This is what happened. Let's be clear. What the law does is that a group of folks can get over half a million dollars for records that were obtained. They were obtained as part of a legitimate criminal investigation.

It is unconscionable, at a time when families across the country are feeling the squeeze and struggling to make ends meet, that such a self- serving, retroactive provision was included in legislation to fund the government.

Let's be clear. No citizen of the United States gets this. No House Member gets this. This is just about Senators.

It has all the appearances, certainly, of a cash grab. And if the American taxpayers who are going to have to foot this bill--let's be clear. No Senator should get special treatment or a special payday for legally obtained records. I want to stress that part. These records were obtained through a standard legal process as part of a legitimate criminal investigation related to January 6, involving authorized subpoenas of those Senators' potential involvement.

I have heard this described as partisan, political targeting. But unlike the bogus investigations President Trump has ordered into his political enemies, this whole situation arose from President Trump's own efforts to overturn a free and fair Presidential election. During the Department of Justice's investigation into this crime, the Special Counsel petitioned the court for a subpoena for those records, and the court approved it.

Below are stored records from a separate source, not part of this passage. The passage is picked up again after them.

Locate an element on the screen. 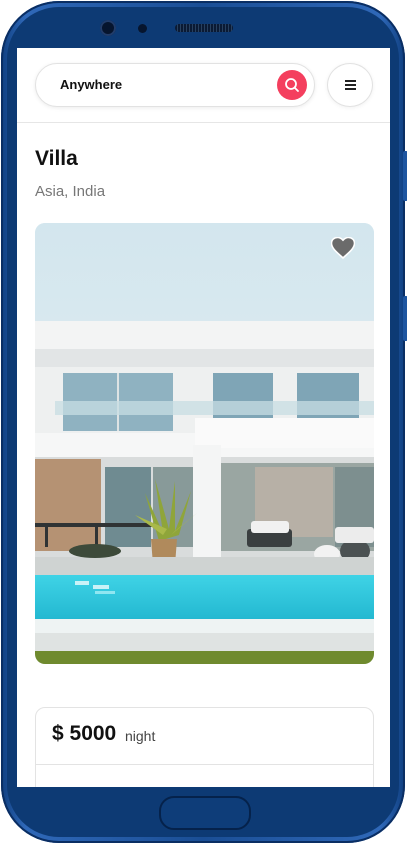 This screenshot has width=407, height=845. menu-button is located at coordinates (350, 85).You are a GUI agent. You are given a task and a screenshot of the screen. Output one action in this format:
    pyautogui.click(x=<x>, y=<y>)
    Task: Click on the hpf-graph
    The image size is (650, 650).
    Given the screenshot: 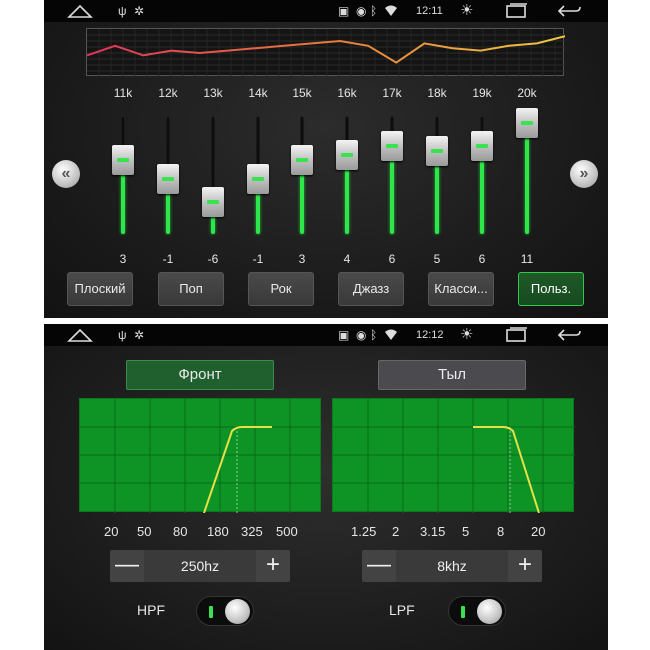 What is the action you would take?
    pyautogui.click(x=200, y=456)
    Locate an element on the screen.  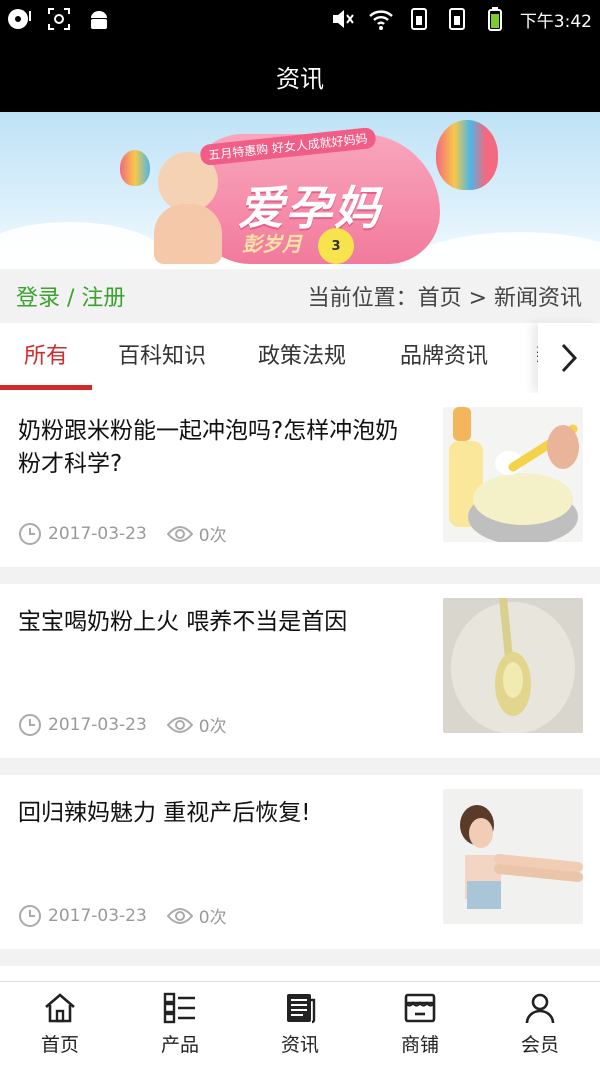
tab-policy: 政策法规 is located at coordinates (302, 358).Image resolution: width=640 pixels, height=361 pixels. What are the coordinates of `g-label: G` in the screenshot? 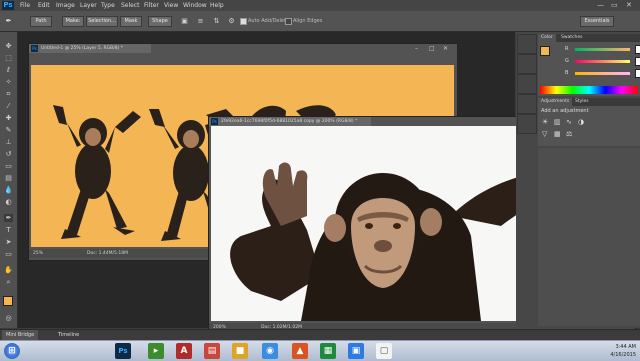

Mr. President, you know that is the law. That is the process. You go and get a subpoena. You have to go before a court. You have to present evidence, and the court looks at that evidence and then makes a decision. And the court approved it.

It is completely legal because it was relevant to their investigation of the President's attempt to overturn election results and to stay in power illegally. We can't forget that. We can't whitewash that. We cannot let attempts to spin this into some sort of partisan targeting against certain individuals.

First off, it sets a very dangerous precedent that could chill any effort to conduct legitimate investigations of criminal wrongdoing by Members of this body or anywhere else down the line. We surely should not put the American people in the position of being, basically, a slush fund for a few individuals interested in making a whole lot of money and having the taxpayers foot the bill.

I want to give my colleagues the benefit of the doubt about how this provision was put into the bill. Today, they had a chance to do the right thing. They had a chance to repeal it and say: Yes, this is bad. That is the way we ensure that no Senator gets special treatment, and we can get back to doing the work to better serve our constituents.

So I hope we can fix this wrong. Our friends across the Capitol here, in the House, voted unanimously--every Republican and every Member of the Democratic caucus. We came together.

Do you want to see bipartisanship in Washington? Everybody says: Gosh, I wish this body could come together in a bipartisan way.

We saw it in the House today. They said that this provision is terrible. They said it was outrageous, and they said it was a cash grab--and they did it unanimously. We could have done it unanimously here today. We could have fixed this.

Again, I don't know how it got in there. I am sure there was nothing nefarious. I am not saying there was anything nefarious. But it got in there. It clearly is wrong. Anybody who looks at the face of it knows it is wrong. That is why the House voted unanimously, and that is why I hope at some point we can do the right thing and fix this.